An AA jet on the runway

“First class causes air rage” paper contains serious data flaws


A research paper by Katherine DeCelles and Michael Norton, published by Proceedings of the National Academy of Sciences, has taken the media by storm, with the takeaway — initially endorsed on DeCelles’ Twitter account — that first class cabins cause air rage. Yet Runway Girl Network data analysis and information from DeCelles in interviews show that the data contain serious flaws both in quality and in they way they are presented, raising significant questions about the expertise, methodology, oversight and review of this paper.

The press this paper has received has been unsurprisingly breathless. “Air rage? Blame the first-class cabin,” says Science Magazine, leading with an air rage incident that happened on an all-economy AirAsia A320. “How to start a mid-air fight: Put a first class cabin on the plane,” says Mashable, captioning an A380 cabin with Emirates IFE clearly shown as ‘Qatar Airways’, and an Airbus concept cabin as Lufthansa first class. “First Class Cabins Set Off ‘Air Rage’, Study Finds” says Time. All three articles were retweeted by lead author DeCelles, who has markedly changed the tone of her response to media coverage since Runway Girl Network started asking questions on 5 May.

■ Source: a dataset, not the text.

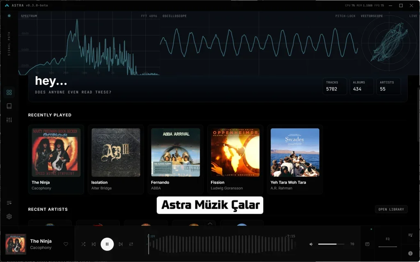420x262 pixels.
Task: Toggle shuffle playback
Action: 83,244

Runway Girl Network spoke to and emailed with DeCelles, who noted that the “predicts” in the title of the article has a specific meaning in statistical analysis. “It means that it is significantly predictive of variance in the dependent variable (air rage) in a statistical model — it is not causal, like ‘causes, triggers,’ etc. It simply means it is signify [significantly -ed] associated with it controlling for all the other factors we had data on and could include as covariates (controls).”

Yet before 5 May, as mentioned, DeCelles was seen retweeting and commenting positively on Twitter about general media articles that have taken the article to be determining causality. This raises new concerns about the extent to which academic articles, aimed at provoking “a new study says…” responses from the media, are written, researched and targeted responsibly.

This image, prominent on PNAS' website, is concerning — should media coverage be the aim of academic papers? Image: PNAS

This image, prominent on PNAS’ website, is concerning — should media coverage be the aim of academic papers? Image: PNAS

In terms of the other factors DeCelles mentions as potentially contributory to air rage, the immediate question for many in the commercial aviation industry was to ask to see the data, or at least understand whether the data are of adequate quality and have been analysed by those with airline knowledge.

kontron newestBoth DeCelles and Norton work at management and business schools, and neither DeCelles nor Norton’s professional websites, nor their Google Scholar pages, nor any other source RGN could find, list a single publication regarding aviation or travel. RGN asked DeCelles for information about the commercial aviation industry’s input into the methodology. “I’ve been in extensive conversations with airline and security executives and ground personnel for years,” is all DeCelles said. The journal PNAS confirmed to RGN that no aviation expertise was used to review the article.

DeCelles refused to provide information about the identity of the airline used in the study, citing a confidentiality agreement, but RGN also learned from DeCelles that — in a key failing that makes many of the statements in the article factually incorrect — the study did not just look at the flights of one airline, but multiple airlines.

RGN asked DeCelles whether the data included codeshare flights that were operated by flights other than subsidiary and contract airlines. “Yes although we do not know which ones were code shared versus not so we cannot look at the effect in the dataset,” DeCelles replied. DeCelles did not reply to followup questions from RGN about this highly problematic codeshare data.

Codeshare flights are simple to discard when using OAG data; without discarding them, the data are invalid

This journalist spent approximately eighteen months working on a daily basis with proprietary flight cabin and amenity data that was matched on a flight by flight basis to OAG’s scheduling data, and is extensively familiar with the complexities of matching cabins to filed airline three-character aircraft codes (73G, 76W, and so on). This is a complex matter but the skills to do so are not unique.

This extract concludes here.